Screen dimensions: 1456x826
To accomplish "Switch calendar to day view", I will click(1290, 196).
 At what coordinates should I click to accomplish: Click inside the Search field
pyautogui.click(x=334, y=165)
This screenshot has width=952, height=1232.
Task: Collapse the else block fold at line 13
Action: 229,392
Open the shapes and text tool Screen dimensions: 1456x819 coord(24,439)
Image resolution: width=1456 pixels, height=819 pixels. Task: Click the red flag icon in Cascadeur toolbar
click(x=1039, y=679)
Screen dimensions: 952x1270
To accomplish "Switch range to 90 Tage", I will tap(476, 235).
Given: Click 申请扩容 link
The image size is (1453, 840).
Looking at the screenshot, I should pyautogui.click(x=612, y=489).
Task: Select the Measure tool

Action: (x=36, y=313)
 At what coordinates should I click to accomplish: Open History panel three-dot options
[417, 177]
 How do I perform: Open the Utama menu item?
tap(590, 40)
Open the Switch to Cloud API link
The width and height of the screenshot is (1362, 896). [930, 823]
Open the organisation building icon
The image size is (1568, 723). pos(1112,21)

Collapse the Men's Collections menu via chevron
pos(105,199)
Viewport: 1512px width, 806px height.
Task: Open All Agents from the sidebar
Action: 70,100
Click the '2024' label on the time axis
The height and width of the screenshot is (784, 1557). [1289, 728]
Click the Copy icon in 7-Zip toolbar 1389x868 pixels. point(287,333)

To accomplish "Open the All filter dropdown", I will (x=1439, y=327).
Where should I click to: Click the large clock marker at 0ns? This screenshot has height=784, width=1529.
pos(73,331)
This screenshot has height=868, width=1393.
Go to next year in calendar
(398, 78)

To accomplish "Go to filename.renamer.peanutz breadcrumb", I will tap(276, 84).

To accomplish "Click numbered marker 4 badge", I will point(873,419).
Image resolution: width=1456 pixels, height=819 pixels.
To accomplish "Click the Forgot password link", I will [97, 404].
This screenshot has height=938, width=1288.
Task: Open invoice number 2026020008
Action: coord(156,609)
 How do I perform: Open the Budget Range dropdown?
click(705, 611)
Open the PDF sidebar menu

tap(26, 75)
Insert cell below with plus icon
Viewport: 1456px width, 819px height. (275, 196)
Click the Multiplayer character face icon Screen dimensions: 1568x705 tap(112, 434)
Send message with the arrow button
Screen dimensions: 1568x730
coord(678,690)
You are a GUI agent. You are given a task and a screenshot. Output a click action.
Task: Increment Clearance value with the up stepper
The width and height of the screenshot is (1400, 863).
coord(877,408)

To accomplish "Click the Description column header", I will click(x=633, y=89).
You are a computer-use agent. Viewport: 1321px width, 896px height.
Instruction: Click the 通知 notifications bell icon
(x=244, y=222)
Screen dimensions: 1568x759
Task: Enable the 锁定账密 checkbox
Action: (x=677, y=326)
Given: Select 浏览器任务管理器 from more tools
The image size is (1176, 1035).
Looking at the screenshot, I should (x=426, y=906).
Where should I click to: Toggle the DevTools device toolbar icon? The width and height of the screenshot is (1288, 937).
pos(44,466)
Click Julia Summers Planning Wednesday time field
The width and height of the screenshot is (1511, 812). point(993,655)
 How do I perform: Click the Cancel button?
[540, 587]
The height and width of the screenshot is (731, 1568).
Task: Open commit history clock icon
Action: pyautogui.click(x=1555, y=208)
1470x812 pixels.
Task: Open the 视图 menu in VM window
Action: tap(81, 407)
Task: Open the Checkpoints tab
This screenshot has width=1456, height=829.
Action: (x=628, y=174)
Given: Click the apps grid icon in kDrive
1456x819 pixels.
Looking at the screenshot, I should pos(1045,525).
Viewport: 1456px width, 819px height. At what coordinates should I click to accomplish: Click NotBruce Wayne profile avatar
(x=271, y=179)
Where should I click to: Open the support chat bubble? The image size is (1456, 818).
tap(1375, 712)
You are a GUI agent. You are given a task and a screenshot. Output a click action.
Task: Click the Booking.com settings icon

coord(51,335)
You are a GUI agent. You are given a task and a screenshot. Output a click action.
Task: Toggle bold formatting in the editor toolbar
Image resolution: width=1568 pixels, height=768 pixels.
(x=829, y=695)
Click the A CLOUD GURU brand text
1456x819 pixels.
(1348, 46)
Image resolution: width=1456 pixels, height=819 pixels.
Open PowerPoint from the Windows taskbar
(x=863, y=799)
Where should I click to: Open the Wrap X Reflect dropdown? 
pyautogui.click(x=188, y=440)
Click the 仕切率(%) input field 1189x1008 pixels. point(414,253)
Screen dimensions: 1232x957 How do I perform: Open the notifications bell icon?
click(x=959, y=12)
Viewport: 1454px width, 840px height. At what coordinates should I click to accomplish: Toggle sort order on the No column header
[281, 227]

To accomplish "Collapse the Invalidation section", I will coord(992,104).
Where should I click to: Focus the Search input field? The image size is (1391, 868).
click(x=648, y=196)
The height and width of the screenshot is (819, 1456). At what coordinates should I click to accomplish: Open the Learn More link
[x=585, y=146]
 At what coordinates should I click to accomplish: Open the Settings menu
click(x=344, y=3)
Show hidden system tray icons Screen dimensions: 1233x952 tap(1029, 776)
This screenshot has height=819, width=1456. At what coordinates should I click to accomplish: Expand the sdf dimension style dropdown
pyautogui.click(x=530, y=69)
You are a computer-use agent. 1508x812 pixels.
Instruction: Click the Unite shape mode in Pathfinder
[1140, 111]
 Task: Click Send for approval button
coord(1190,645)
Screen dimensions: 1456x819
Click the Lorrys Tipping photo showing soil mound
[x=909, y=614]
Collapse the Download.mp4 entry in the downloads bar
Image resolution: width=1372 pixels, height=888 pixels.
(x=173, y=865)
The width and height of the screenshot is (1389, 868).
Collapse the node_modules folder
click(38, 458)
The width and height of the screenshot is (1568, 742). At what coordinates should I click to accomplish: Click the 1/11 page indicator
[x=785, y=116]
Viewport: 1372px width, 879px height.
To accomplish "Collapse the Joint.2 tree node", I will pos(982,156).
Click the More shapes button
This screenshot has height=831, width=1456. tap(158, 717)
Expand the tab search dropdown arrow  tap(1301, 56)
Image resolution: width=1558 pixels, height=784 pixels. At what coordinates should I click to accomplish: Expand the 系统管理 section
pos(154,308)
-=-=-
Set the data down again in full, exactly as given.

Screen dimensions: 1456x826
To accomplish "Switch calendar to day view", I will click(1290, 196).
 At what coordinates should I click to accomplish: Click inside the Search field
pyautogui.click(x=334, y=165)
This screenshot has width=952, height=1232.
Task: Collapse the else block fold at line 13
Action: 229,392
Open the shapes and text tool Screen dimensions: 1456x819 coord(24,439)
Image resolution: width=1456 pixels, height=819 pixels. Task: Click the red flag icon in Cascadeur toolbar
click(x=1039, y=679)
Screen dimensions: 952x1270
To accomplish "Switch range to 90 Tage", I will tap(476, 235).
Given: Click 申请扩容 link
The image size is (1453, 840).
Looking at the screenshot, I should pyautogui.click(x=612, y=489).
Task: Select the Measure tool

Action: (x=36, y=313)
 At what coordinates should I click to accomplish: Open History panel three-dot options
[417, 177]
 How do I perform: Open the Utama menu item?
tap(590, 40)
Open the Switch to Cloud API link
The width and height of the screenshot is (1362, 896). [930, 823]
Open the organisation building icon
The image size is (1568, 723). pos(1112,21)

Collapse the Men's Collections menu via chevron
pos(105,199)
Viewport: 1512px width, 806px height.
Task: Open All Agents from the sidebar
Action: 70,100
Click the '2024' label on the time axis
The height and width of the screenshot is (784, 1557). [1289, 728]
Click the Copy icon in 7-Zip toolbar 1389x868 pixels. point(287,333)

To accomplish "Open the All filter dropdown", I will (x=1439, y=327).
Where should I click to: Click the large clock marker at 0ns? This screenshot has height=784, width=1529.
pos(73,331)
This screenshot has height=868, width=1393.
Go to next year in calendar
(398, 78)

To accomplish "Go to filename.renamer.peanutz breadcrumb", I will tap(276, 84).

To accomplish "Click numbered marker 4 badge", I will point(873,419).
Image resolution: width=1456 pixels, height=819 pixels.
To accomplish "Click the Forgot password link", I will [97, 404].
This screenshot has height=938, width=1288.
Task: Open invoice number 2026020008
Action: coord(156,609)
 How do I perform: Open the Budget Range dropdown?
click(705, 611)
Open the PDF sidebar menu

tap(26, 75)
Insert cell below with plus icon
Viewport: 1456px width, 819px height. (275, 196)
Click the Multiplayer character face icon Screen dimensions: 1568x705 tap(112, 434)
Send message with the arrow button
Screen dimensions: 1568x730
coord(678,690)
You are a GUI agent. You are given a task and a screenshot. Output a click action.
Task: Increment Clearance value with the up stepper
The width and height of the screenshot is (1400, 863).
coord(877,408)

To accomplish "Click the Description column header", I will click(x=633, y=89).
You are a computer-use agent. Viewport: 1321px width, 896px height.
Instruction: Click the 通知 notifications bell icon
(x=244, y=222)
Screen dimensions: 1568x759
Task: Enable the 锁定账密 checkbox
Action: (x=677, y=326)
Given: Select 浏览器任务管理器 from more tools
The image size is (1176, 1035).
Looking at the screenshot, I should (x=426, y=906).
Where should I click to: Toggle the DevTools device toolbar icon? The width and height of the screenshot is (1288, 937).
pos(44,466)
Click Julia Summers Planning Wednesday time field
The width and height of the screenshot is (1511, 812). point(993,655)
 How do I perform: Click the Cancel button?
[540, 587]
The height and width of the screenshot is (731, 1568).
Task: Open commit history clock icon
Action: pyautogui.click(x=1555, y=208)
1470x812 pixels.
Task: Open the 视图 menu in VM window
Action: tap(81, 407)
Task: Open the Checkpoints tab
This screenshot has width=1456, height=829.
Action: (x=628, y=174)
Given: Click the apps grid icon in kDrive
1456x819 pixels.
Looking at the screenshot, I should pos(1045,525).
Viewport: 1456px width, 819px height. At what coordinates should I click to accomplish: Click NotBruce Wayne profile avatar
(x=271, y=179)
Where should I click to: Open the support chat bubble? The image size is (1456, 818).
tap(1375, 712)
You are a GUI agent. You are given a task and a screenshot. Output a click action.
Task: Click the Booking.com settings icon

coord(51,335)
You are a GUI agent. You are given a task and a screenshot. Output a click action.
Task: Toggle bold formatting in the editor toolbar
Image resolution: width=1568 pixels, height=768 pixels.
(x=829, y=695)
Click the A CLOUD GURU brand text
1456x819 pixels.
(1348, 46)
Image resolution: width=1456 pixels, height=819 pixels.
Open PowerPoint from the Windows taskbar
(x=863, y=799)
Where should I click to: Open the Wrap X Reflect dropdown? 
pyautogui.click(x=188, y=440)
Click the 仕切率(%) input field 1189x1008 pixels. point(414,253)
Screen dimensions: 1232x957 How do I perform: Open the notifications bell icon?
click(x=959, y=12)
Viewport: 1454px width, 840px height. At what coordinates should I click to accomplish: Toggle sort order on the No column header
[281, 227]

To accomplish "Collapse the Invalidation section", I will coord(992,104).
Where should I click to: Focus the Search input field? The image size is (1391, 868).
click(x=648, y=196)
The height and width of the screenshot is (819, 1456). At what coordinates should I click to accomplish: Open the Learn More link
[x=585, y=146]
 At what coordinates should I click to accomplish: Open the Settings menu
click(x=344, y=3)
Show hidden system tray icons Screen dimensions: 1233x952 tap(1029, 776)
This screenshot has height=819, width=1456. At what coordinates should I click to accomplish: Expand the sdf dimension style dropdown
pyautogui.click(x=530, y=69)
You are a computer-use agent. 1508x812 pixels.
Instruction: Click the Unite shape mode in Pathfinder
[1140, 111]
 Task: Click Send for approval button
coord(1190,645)
Screen dimensions: 1456x819
Click the Lorrys Tipping photo showing soil mound
[x=909, y=614]
Collapse the Download.mp4 entry in the downloads bar
Image resolution: width=1372 pixels, height=888 pixels.
(x=173, y=865)
The width and height of the screenshot is (1389, 868).
Collapse the node_modules folder
click(38, 458)
The width and height of the screenshot is (1568, 742). At what coordinates should I click to accomplish: Click the 1/11 page indicator
[x=785, y=116]
Viewport: 1372px width, 879px height.
To accomplish "Collapse the Joint.2 tree node", I will pos(982,156).
Click the More shapes button
This screenshot has height=831, width=1456. tap(158, 717)
Expand the tab search dropdown arrow  tap(1301, 56)
Image resolution: width=1558 pixels, height=784 pixels. At what coordinates should I click to accomplish: Expand the 系统管理 section
pos(154,308)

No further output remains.